Lines drawn from a dataset:
********

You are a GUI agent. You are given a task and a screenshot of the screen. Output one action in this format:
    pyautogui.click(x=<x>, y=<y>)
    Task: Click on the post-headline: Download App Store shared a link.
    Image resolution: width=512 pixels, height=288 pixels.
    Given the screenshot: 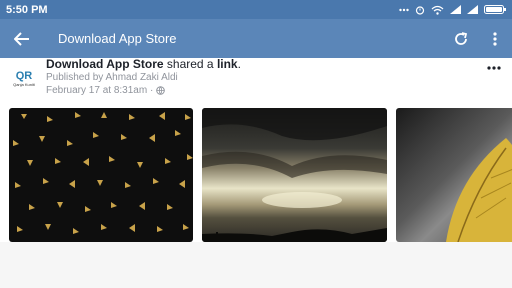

********

Aim of the exercise: Copy out the lines above word for word, leaving the picture out of your answer.

Solution to this problem:
You are a GUI agent. You are given a task and a screenshot of the screen. Output one action in this format:
    pyautogui.click(x=<x>, y=<y>)
    Task: Click on the post-headline: Download App Store shared a link.
    Image resolution: width=512 pixels, height=288 pixels.
    Given the screenshot: 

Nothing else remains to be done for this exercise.